Jeremiah tried to explain it a million different ways, sometimes with clear and measured words, sometimes with wild poetry and unhinged actions like smashing pots and burying his underwear. Sometimes he was angry with God for being angry, and other times he realized that God’s anger and wrath is justified––n fact, sometimes it’s justice itself. You can read the words of Jeremiah and other prophets like Amos, Micah, and Isaiah who emphasize that God’s destruction of Jerusalem was devastating for many, especially those who were safe and comfortable. But that same anger was liberating for many of the poor who were oppressed by it. Micah claims that the leaders of Jerusalem plotted and stole land even from widows (Micah 2) and that they metaphorically butchered and ate their own people (Micah 3), and even Isaiah agreed sometimes, though he always loved Jerusalem (see Isaiah 5:1-13). 
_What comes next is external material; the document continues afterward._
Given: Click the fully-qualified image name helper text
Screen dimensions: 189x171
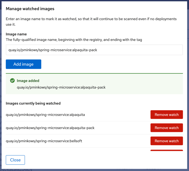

Ultimately, they all agree: God doesn’t get angry easily. God’s anger is only directed at those who build systems of oppression. If God really sees all people as made in the divine image, a blessing just by the sheer fact that they’re alive, then systems of denigration and violence are piercing to God’s soul. With the Exodus, for example, Pharaoh’s system of oppression eventually sparked God’s anger, and eventually––after many attempts to convince Pharaoh to change––finally God uprooted and tore down the administration that had enslaved and exploited the Hebrews and many other people. And at the time of the split between the Northern and Southern kingdoms of Israel and Judah (around 922 BCE), and in the fall of the Northern kingdom of Israel (about 722 BCE), and the destruction of Jerusalem and the Exile (around 587 BCE)… I think Jeremiah would say that it’s all a similar story. These events of destruction are depicted as the result of continued, unchecked and systematic oppression of people. 
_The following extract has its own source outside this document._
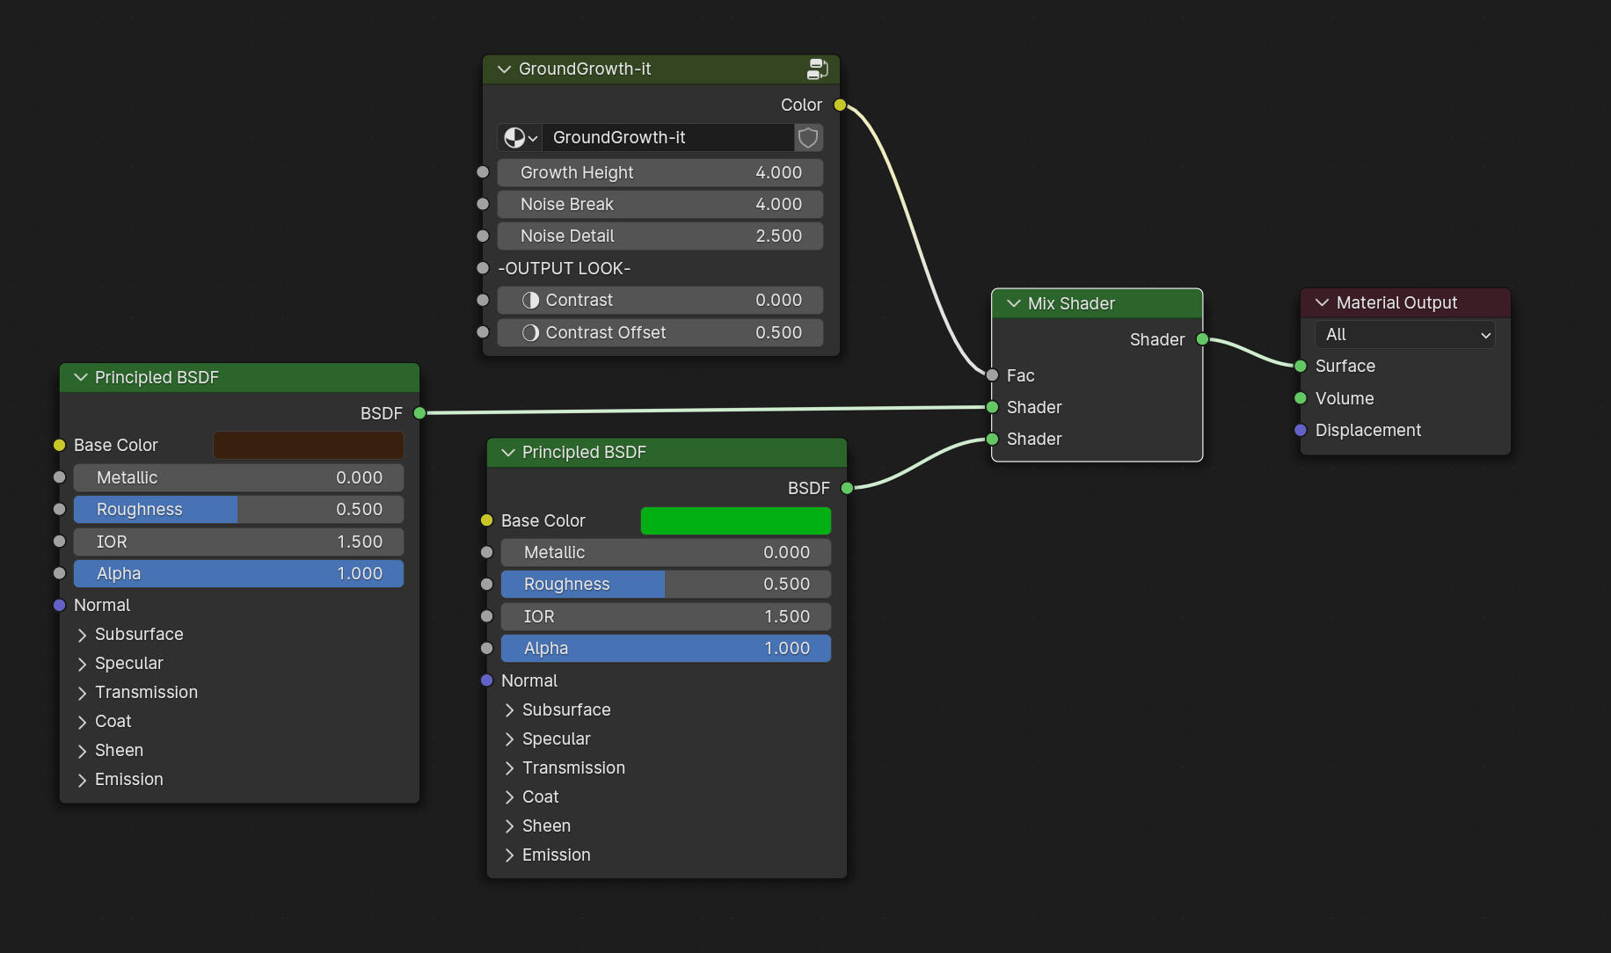
Task: Click the Volume socket on Material Output
Action: tap(1301, 398)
In a sermon given in public, standing in front of the temple, Jeremiah told all the people of Jerusalem: your city will fall because you did not “change your ways and your actions and deal with each other justly,” and that you “oppress the foreigner, the fatherless or the widow” (Jeremiah 7:5-6). According to Jeremiah, the royal system of Jerusalem had became a carbon copy of Pharaoh — full of oppression against the vulnerable, which is contradictory to the very reason for Israel’s existence. And so Jeremiah reminded all the people what God did to systems like Egypt who refused to repent and reform: they were uprooted and torn down, destroyed and overthrown. Bad news for some, and good news for many others. 

But, he said, that’s not the only option: “If you truly amend your ways and your deeds, if you truly do justice with one another, if you do not oppress the sojourner, the orphan, or the widow, or shed innocent blood in this place, and if you do not give in to idolatry to your own harm, then I will let you dwell in this place, in the land that I gave of old to your ancestors forever” (7:5–7). There were a lot of people in Jerusalem, apparently, who believed that, just because God promised to love them a long time ago, they could do whatever they want and God would always support them, almost like the covenant was a “get out of jail free” card (7:8–10). Some people listened. But others called the cops on him––he was, after all, cursing the king right in front of the royal chapel, the one built by the king’s great-great-granddad, otherwise known as the temple. Speaking out against king and temple was a capital offense: it was a threat to national security.